▶ _THE PROBLEM_
In the records below, locate the line containing "Open Frameworks in the sidebar", then output that line and all later lines exactly, through the last one.

▶ _DATA RECORDS_
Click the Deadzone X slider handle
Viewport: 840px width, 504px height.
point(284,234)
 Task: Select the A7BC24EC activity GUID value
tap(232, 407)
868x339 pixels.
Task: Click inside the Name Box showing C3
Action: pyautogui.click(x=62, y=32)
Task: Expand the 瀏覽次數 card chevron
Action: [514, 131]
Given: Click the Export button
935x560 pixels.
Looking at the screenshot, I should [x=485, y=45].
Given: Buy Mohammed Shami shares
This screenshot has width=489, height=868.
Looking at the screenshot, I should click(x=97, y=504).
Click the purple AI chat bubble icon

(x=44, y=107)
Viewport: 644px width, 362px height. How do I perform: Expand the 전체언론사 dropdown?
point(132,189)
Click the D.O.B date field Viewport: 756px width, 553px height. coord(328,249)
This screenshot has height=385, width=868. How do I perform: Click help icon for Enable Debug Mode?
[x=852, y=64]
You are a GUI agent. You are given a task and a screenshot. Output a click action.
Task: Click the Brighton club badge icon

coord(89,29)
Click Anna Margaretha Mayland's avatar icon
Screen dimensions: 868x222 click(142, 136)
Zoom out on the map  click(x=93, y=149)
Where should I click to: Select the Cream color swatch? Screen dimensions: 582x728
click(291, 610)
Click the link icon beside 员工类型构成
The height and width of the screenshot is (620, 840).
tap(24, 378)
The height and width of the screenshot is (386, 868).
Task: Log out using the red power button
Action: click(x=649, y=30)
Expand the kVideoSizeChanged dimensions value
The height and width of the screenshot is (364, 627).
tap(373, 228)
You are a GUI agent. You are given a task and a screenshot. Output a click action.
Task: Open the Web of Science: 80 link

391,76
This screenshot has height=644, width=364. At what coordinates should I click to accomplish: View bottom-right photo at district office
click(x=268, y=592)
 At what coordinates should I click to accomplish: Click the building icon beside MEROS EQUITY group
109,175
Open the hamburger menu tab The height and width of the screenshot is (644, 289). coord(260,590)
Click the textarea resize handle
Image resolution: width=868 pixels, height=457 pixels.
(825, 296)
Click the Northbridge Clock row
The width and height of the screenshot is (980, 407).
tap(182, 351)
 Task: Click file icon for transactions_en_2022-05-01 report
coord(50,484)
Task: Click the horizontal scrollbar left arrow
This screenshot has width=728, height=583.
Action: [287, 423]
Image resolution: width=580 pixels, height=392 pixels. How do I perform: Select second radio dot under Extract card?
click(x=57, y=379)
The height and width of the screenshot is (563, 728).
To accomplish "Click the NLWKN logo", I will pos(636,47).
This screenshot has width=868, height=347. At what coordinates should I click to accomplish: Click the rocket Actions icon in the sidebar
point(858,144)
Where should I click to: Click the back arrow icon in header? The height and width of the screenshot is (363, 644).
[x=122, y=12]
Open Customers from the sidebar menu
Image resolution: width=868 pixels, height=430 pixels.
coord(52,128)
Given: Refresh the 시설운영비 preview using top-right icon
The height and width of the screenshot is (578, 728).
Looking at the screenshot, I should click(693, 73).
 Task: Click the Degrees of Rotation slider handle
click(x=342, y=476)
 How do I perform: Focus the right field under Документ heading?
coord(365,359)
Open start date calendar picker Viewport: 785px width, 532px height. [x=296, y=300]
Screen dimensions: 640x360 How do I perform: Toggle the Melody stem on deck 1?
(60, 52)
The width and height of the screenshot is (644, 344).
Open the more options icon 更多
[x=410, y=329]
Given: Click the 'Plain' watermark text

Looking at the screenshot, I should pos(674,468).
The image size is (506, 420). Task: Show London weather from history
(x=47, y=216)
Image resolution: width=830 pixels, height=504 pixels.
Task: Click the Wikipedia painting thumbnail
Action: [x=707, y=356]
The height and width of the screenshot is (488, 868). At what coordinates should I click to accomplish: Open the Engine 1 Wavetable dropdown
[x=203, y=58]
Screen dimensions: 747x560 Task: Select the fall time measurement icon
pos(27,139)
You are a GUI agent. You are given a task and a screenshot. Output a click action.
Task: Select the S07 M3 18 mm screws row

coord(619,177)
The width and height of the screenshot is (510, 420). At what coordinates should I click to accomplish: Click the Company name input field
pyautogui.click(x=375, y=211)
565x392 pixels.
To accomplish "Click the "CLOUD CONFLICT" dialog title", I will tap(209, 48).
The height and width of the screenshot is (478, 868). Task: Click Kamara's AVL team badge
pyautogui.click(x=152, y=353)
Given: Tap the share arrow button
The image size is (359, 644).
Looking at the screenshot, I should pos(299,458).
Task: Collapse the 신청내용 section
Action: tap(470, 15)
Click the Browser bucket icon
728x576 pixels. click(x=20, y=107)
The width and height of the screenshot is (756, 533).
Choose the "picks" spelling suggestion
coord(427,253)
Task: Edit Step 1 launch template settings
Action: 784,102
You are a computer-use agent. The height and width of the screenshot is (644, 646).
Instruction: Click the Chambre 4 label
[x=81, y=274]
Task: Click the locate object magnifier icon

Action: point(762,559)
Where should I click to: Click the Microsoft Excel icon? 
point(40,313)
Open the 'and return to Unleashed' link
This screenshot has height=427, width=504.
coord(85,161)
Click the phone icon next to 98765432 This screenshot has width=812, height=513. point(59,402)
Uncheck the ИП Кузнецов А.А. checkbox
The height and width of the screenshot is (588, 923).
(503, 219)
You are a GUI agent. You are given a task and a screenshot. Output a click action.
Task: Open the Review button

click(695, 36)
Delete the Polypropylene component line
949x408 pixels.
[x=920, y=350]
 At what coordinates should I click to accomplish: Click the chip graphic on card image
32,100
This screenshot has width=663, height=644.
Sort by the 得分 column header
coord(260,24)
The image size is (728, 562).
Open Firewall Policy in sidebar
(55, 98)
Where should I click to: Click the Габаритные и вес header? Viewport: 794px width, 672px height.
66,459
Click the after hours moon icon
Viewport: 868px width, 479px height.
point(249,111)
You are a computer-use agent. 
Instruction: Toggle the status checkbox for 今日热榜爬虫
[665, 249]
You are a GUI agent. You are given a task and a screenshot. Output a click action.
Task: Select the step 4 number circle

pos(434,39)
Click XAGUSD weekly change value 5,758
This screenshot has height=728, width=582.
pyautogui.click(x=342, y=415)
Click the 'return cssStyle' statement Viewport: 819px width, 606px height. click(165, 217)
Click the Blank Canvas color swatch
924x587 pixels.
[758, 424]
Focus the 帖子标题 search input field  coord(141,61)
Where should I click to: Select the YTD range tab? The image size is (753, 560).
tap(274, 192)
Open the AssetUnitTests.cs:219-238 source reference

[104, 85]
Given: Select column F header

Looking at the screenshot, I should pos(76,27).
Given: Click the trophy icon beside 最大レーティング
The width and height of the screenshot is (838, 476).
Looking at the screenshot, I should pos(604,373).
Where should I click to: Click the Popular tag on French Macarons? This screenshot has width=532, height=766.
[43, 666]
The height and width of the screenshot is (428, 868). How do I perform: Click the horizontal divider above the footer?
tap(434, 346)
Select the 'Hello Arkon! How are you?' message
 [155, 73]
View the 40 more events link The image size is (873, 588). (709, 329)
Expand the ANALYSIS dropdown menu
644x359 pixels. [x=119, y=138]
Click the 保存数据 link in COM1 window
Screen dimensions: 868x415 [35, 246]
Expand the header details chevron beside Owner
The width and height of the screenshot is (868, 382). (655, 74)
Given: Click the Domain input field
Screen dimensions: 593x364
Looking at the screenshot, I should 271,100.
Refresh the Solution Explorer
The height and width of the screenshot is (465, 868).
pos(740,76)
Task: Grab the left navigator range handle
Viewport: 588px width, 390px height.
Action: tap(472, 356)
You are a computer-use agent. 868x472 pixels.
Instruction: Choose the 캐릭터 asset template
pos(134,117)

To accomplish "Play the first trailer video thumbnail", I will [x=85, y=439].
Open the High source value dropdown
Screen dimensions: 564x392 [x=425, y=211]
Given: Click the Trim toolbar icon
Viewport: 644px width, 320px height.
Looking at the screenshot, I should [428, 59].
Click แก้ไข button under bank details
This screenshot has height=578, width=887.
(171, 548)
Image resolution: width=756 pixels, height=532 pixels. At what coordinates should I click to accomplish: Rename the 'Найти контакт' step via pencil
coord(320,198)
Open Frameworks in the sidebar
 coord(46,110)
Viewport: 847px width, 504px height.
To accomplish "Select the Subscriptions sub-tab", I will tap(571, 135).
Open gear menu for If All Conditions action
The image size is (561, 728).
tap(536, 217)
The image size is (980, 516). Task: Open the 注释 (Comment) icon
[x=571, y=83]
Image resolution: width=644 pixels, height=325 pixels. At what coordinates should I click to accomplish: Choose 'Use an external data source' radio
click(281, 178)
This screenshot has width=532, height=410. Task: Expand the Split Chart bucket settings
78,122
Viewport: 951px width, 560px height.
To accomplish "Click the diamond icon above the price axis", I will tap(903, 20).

▶ _FINISHED TASK_
Open Frameworks in the sidebar
 coord(46,110)
Viewport: 847px width, 504px height.
To accomplish "Select the Subscriptions sub-tab", I will tap(571, 135).
Open gear menu for If All Conditions action
The image size is (561, 728).
tap(536, 217)
The image size is (980, 516). Task: Open the 注释 (Comment) icon
[x=571, y=83]
Image resolution: width=644 pixels, height=325 pixels. At what coordinates should I click to accomplish: Choose 'Use an external data source' radio
click(281, 178)
This screenshot has width=532, height=410. Task: Expand the Split Chart bucket settings
78,122
Viewport: 951px width, 560px height.
To accomplish "Click the diamond icon above the price axis", I will tap(903, 20).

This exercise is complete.